── Stored data ──

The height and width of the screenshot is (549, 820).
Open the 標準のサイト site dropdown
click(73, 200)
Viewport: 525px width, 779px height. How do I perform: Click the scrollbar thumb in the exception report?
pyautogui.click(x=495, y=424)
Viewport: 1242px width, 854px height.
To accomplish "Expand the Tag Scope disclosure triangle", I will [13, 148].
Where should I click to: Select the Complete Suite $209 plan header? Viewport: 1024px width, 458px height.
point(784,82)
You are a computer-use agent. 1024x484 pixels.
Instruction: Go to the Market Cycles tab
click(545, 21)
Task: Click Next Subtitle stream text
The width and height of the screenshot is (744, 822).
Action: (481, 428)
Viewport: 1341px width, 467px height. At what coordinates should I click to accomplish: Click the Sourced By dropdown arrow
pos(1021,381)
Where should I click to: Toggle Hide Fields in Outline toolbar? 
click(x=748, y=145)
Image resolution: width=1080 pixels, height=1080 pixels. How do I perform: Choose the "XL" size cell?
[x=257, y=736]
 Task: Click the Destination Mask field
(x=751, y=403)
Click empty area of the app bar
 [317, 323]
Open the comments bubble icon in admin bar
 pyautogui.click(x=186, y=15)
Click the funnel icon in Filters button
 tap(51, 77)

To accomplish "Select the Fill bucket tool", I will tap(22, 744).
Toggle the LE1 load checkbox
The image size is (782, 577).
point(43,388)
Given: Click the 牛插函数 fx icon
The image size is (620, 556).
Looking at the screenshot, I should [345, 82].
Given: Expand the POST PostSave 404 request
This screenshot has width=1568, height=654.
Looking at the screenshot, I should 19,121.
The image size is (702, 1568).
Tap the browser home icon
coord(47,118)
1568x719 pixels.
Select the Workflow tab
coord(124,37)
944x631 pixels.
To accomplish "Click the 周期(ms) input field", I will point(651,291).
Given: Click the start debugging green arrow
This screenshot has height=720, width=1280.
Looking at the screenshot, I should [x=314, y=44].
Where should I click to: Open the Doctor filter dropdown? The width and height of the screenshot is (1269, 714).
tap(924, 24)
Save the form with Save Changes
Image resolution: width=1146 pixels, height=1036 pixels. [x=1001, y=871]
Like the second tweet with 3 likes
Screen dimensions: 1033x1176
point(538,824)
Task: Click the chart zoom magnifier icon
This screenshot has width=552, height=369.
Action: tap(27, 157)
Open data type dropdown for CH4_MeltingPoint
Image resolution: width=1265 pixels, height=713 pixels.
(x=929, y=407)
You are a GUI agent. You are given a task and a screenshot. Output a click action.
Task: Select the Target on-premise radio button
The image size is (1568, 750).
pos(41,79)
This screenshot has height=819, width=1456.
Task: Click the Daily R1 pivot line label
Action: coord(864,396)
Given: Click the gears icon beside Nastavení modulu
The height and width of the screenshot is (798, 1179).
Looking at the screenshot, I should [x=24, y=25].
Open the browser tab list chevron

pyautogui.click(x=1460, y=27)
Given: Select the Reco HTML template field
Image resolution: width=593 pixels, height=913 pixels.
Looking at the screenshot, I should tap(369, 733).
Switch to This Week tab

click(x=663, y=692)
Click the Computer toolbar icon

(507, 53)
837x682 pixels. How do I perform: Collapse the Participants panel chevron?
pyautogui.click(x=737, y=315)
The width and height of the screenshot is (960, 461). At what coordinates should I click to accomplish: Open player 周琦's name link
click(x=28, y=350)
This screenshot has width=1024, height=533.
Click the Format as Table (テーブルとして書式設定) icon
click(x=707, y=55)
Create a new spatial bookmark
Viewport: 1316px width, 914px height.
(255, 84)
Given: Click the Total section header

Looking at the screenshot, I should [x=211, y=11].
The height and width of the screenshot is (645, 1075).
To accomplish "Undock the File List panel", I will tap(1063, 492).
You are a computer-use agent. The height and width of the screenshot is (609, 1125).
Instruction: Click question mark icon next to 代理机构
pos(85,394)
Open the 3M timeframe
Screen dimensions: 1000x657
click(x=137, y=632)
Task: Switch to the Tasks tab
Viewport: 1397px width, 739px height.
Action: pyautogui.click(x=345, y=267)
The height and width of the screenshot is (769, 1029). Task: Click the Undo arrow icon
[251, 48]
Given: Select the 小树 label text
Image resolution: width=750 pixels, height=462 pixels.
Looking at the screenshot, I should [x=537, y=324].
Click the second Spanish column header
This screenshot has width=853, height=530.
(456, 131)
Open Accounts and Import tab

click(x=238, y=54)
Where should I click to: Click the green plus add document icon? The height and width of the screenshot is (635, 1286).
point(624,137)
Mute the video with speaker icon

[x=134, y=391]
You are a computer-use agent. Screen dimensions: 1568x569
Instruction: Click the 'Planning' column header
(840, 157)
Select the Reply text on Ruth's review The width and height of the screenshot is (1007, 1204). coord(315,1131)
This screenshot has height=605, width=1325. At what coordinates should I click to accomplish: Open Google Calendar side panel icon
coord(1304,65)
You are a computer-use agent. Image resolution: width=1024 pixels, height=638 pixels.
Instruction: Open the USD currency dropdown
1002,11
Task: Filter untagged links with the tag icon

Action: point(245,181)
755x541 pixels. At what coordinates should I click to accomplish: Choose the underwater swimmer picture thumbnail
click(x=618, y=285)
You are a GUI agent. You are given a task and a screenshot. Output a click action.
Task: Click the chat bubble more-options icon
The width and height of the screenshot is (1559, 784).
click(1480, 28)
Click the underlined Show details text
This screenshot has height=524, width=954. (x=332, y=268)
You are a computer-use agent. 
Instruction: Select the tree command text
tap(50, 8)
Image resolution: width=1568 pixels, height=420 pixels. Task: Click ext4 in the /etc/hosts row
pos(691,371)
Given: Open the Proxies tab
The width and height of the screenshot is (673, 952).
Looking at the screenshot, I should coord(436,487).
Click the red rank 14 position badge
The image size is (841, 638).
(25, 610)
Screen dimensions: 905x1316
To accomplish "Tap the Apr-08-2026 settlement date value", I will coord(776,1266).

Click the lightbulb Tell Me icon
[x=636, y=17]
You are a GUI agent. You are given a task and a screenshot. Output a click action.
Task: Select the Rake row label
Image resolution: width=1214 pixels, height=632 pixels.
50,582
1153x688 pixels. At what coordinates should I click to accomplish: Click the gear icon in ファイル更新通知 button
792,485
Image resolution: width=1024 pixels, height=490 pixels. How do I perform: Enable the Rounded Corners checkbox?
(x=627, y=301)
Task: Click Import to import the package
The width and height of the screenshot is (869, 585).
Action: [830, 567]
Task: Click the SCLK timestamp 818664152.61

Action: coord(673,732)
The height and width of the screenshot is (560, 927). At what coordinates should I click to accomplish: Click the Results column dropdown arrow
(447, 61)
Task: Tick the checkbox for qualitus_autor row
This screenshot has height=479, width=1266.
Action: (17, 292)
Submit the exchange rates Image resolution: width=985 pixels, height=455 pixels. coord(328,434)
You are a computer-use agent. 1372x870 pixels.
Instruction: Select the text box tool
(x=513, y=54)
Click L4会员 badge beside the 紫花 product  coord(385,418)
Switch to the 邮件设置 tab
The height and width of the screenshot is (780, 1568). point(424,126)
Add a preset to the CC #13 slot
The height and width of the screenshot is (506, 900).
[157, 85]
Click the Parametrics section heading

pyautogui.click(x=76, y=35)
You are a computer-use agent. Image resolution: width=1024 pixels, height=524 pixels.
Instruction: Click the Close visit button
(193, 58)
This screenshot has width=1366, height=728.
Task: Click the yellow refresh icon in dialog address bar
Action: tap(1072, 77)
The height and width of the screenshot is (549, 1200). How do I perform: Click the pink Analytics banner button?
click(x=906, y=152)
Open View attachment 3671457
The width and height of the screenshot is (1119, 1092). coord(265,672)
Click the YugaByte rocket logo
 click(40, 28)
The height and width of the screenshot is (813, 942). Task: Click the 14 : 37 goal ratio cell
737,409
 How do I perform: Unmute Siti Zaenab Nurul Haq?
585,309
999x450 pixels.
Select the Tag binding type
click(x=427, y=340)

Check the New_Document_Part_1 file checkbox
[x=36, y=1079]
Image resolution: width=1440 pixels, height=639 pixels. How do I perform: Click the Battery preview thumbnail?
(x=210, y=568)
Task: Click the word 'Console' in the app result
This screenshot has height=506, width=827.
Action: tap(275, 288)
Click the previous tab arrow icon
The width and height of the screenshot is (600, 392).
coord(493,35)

───

- [Problem to work on]: The reply should consist solely of the lines above from the one that has "pixels, height=638 pixels." through the one that has "Given: Open the Proxies tab", reproduced exactly.

- [Answer for this exercise]:
You are a computer-use agent. Image resolution: width=1024 pixels, height=638 pixels.
Instruction: Open the USD currency dropdown
1002,11
Task: Filter untagged links with the tag icon

Action: point(245,181)
755x541 pixels. At what coordinates should I click to accomplish: Choose the underwater swimmer picture thumbnail
click(x=618, y=285)
You are a GUI agent. You are given a task and a screenshot. Output a click action.
Task: Click the chat bubble more-options icon
The width and height of the screenshot is (1559, 784).
click(1480, 28)
Click the underlined Show details text
This screenshot has height=524, width=954. (x=332, y=268)
You are a computer-use agent. 
Instruction: Select the tree command text
tap(50, 8)
Image resolution: width=1568 pixels, height=420 pixels. Task: Click ext4 in the /etc/hosts row
pos(691,371)
Given: Open the Proxies tab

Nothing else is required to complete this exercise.